**DATA PROVIDED:**
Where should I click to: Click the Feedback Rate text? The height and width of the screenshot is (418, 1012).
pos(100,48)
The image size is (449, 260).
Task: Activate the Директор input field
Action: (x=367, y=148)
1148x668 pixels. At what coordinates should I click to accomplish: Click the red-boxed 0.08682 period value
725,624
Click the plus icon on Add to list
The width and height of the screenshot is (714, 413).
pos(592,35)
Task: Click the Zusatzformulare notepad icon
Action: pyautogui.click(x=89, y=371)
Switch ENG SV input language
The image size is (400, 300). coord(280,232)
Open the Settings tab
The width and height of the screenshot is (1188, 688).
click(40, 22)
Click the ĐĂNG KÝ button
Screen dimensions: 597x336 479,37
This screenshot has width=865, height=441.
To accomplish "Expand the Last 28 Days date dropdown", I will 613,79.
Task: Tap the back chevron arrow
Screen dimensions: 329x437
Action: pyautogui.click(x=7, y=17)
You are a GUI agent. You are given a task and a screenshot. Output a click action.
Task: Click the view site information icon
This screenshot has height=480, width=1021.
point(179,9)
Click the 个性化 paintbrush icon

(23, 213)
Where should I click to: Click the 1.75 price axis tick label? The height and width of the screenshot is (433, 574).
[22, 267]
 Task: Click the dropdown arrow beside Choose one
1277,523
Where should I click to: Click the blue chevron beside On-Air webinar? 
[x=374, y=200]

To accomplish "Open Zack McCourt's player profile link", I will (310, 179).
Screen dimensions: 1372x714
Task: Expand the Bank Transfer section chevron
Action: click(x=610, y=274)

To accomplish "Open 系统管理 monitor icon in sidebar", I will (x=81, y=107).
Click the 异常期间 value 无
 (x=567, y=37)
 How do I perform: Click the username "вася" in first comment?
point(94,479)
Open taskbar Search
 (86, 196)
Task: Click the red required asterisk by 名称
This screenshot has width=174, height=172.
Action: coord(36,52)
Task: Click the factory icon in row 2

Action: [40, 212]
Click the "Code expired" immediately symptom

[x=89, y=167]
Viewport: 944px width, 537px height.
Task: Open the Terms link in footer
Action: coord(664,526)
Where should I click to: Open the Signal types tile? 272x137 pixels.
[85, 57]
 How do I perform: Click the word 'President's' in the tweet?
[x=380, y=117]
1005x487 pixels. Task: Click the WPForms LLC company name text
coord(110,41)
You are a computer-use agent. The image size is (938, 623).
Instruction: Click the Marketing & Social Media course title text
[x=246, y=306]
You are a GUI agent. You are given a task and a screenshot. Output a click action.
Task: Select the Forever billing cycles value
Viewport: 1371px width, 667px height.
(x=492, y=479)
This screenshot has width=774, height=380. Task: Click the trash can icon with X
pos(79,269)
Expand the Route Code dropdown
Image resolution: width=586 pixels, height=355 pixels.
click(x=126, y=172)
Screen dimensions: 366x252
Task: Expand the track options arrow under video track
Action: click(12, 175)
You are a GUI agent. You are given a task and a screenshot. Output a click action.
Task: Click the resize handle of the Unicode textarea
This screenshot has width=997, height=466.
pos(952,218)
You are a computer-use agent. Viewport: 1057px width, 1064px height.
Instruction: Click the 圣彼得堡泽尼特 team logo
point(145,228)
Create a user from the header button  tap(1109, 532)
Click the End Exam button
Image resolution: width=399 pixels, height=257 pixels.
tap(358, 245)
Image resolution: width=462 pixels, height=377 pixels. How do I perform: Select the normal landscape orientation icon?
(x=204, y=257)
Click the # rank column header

**EXERCISE GOAL:** Count the lines in these records that hold the string "computer". Only the number is wanted.

**YOUR RESPONSE:** 2